But Mayor Norma Sepulveda told residents the city’s proposing limiting in-takes to Harlingen residents while officials are planning to set protocols to take care of those pets, giving them “a better opportunity to survive.”
Amid strong opposition, city commissioners earlier this week voted to grant the Harlingen Humane Society a 120-day extension on its current contract while officials revise the proposed contract’s language.
On Thursday, Luis Quintanilla, the humane society’s executive director, argued the city’s proposed contract would lead the agency to euthanize more dogs and cats.
“The proposal absolutely makes our work impossible,” he said in an interview. “The proposal would necessitate mass killing of cats and dogs almost immediately. Our bottom line is saving animals.”
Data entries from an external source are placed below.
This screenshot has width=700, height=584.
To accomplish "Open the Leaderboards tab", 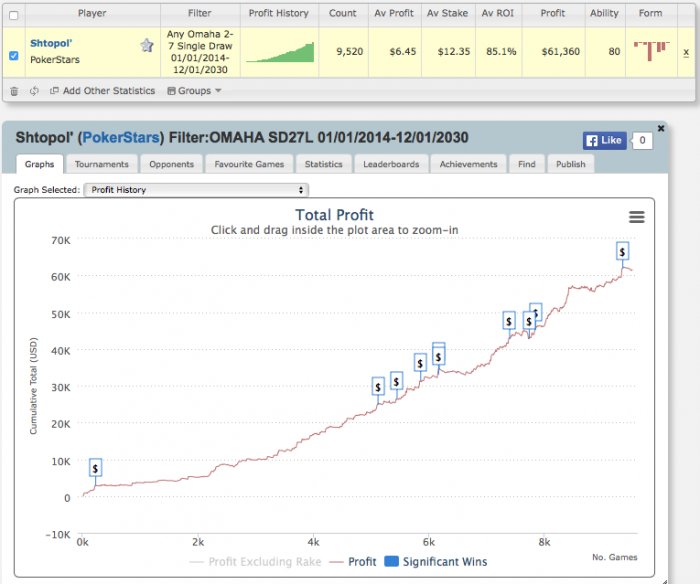I will (x=392, y=164).
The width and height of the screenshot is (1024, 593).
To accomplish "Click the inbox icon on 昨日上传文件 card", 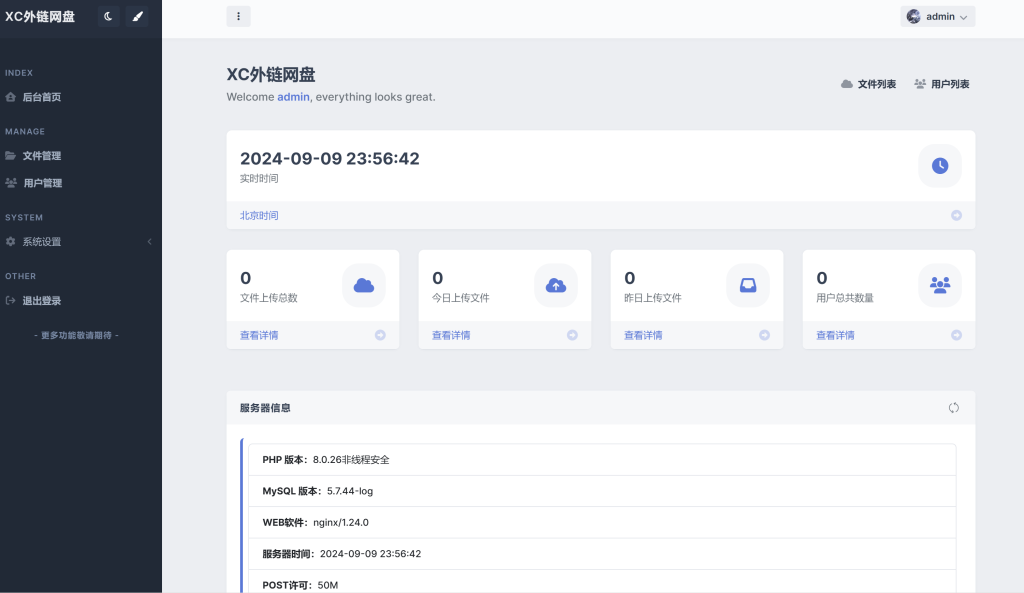I will coord(748,285).
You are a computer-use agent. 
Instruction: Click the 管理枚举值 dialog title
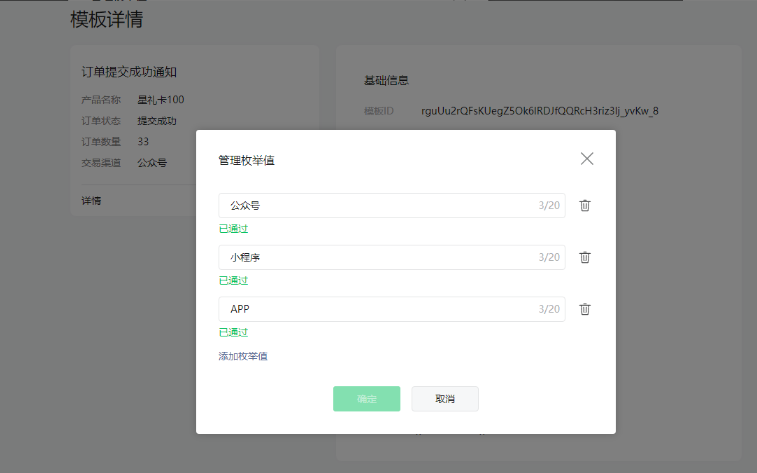[x=247, y=160]
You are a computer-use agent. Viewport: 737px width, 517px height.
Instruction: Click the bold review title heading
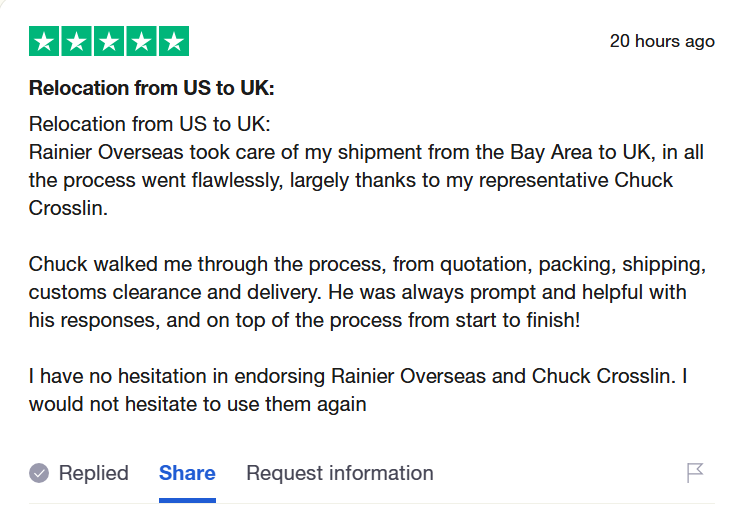(151, 88)
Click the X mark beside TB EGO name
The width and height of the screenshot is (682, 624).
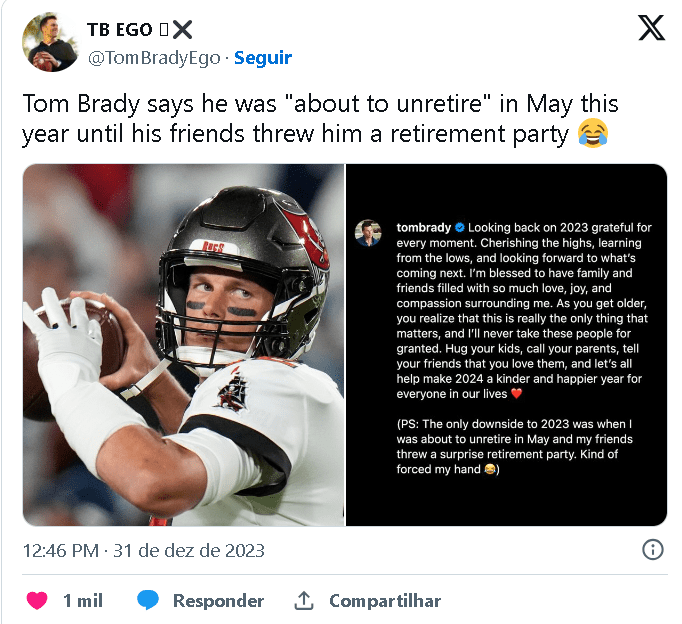coord(182,29)
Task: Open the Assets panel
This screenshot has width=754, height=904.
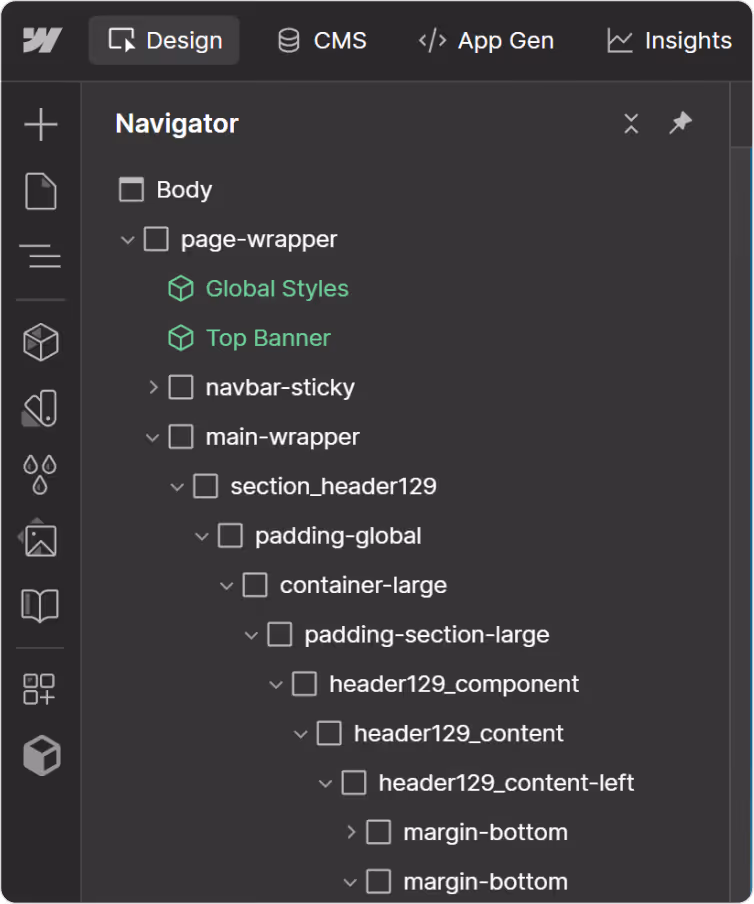Action: point(40,538)
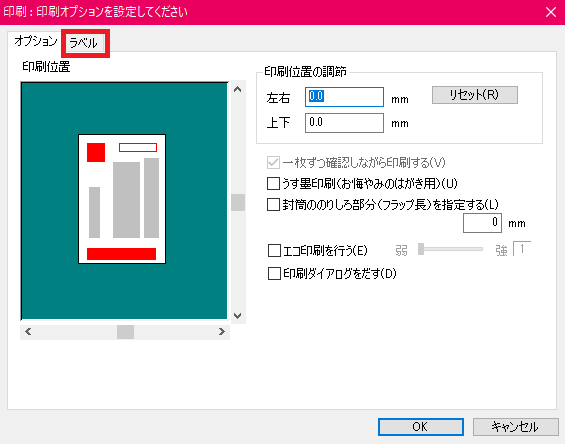Check 印刷ダイアログをだす option
565x444 pixels.
274,274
The proposed contract would also fail to compensate the agency for taking on more animals at its shelter, Quintanilla said.
“They’re asking their contracting partner to perform a significantly larger amount of work with no additional consideration,” he said.
Quintanilla also said the proposed contract would require the agency to take on the old shelter’s maintenance and repairs.
“Now the humane society will be responsible for maintenance and repairs to a city-owned building,” he said, adding, “the building has been allowed to fall into disrepair.”
During the meeting’s public comment period, residents and animal rights advocates called on commissioners to revise the proposed contract.
“You’re setting up the humane society for failure,” resident Dawn Rae Leonard told commissioners during the Wednesday meeting, describing the shelter’s condition as “deplorable” and “unsafe,” plagued with mice and roach infestations.
“It would be impossible to abide by the terms of this proposed contract,” she said. “The shelter is always operating at full capacity and under these terms there will be no way to properly manage the in-take. So what becomes of the animals? Well, I’ll tell you. They will die by the hands of our elected officials.”
From podium, Misael Lerma, the shelter’s former longtime manager, told commissioners he suffers post traumatic stress disorder as a result of euthanizing animals there.
“I know what it was like when it was an open-intake and we were in-taking animals non-stop,” he said. “What happens is you euthanize non-stop. The shelter is not built to be suitable to meet the volume that is in-take everyday so you have to euthanize double or more every time. I get triggers of flashbacks all the time. I saw it take a toll on my employees — piles of animals, piles everyday.”
Meanwhile, Clarisa Campos, who argued the city doesn’t enforce spay and neuter laws, said she found the shelter unsafe while volunteering there during the summer.
“It’s not safe,” she told commissioners, describing the shelter as roach-infested, while its kennels are in disrepair.
“You walk in and the stench is overwhelming,” she said.
Taking the podium, Dendea Balli, executive director of Mission-based Paws for Help, apparently alluded to Sepulveda and City Manager Gabriel Gonzalez’s meeting last week with Mission officials regarding Mission’s humane society contract.
“It comes to my attention that you’re trying to interrupt that partnership and break this one down,” Balli told commissioners.
During an interview, Quintanilla said he attended a private meeting with Mission Mayor Norie Garza, City Manager Randy Perez and City Attorney Victor Flores which included Sepulveda and Gonzalez who were involved in discussions surrounding Mission’s humane society contract.
‘A lot of misinformation’
During Harlingen’s city commission meeting, Sepulveda told residents commissioners were granting the Harlingen Humane Society a 60-day extension on its current contract while officials revise language in the proposed contract that would not open the shelter to unlimited in-takes.
“This is a negotiation,” she told the audience. “This is a good-faith on the city, with Harlingen trying to work together with the Rio Grande Valley Humane Society. I have walked the humane society (shelter). I was just there this week. I have gone previously. I’ve had multiple conversations with leadership, with the executive director and some board members. There’s nothing here wanting to break that partnership with the humane society. I think there’s a lot of misinformation going around.”
The proposed contract would allow Harlingen residents to request the shelter care for their pets, Sepulveda said, adding, “citizens of Harlingen only.”
“This is not an open-door policy,” she said. “Citizens of Harlingen go to the shelter and say, ‘Please take my pet because I can’t handle it right now,’ and that is the partnership with the humane society — to make sure that folks that are down on their luck (who) want to attempt to go to the shelter are spoken to with compassion and talked to in a way that they can ease the pain that they’re going through and accept that pet and give it a better opportunity to survive.”
“I’m confident that we will come up with a solution so that when they are at capacity, that there are protocols in place to take care of those folks so that way there are no issues and citizens of Harlingen are taken care of,” she said.
Editor’s note: This story was updated to correct the number of days the contract was extended.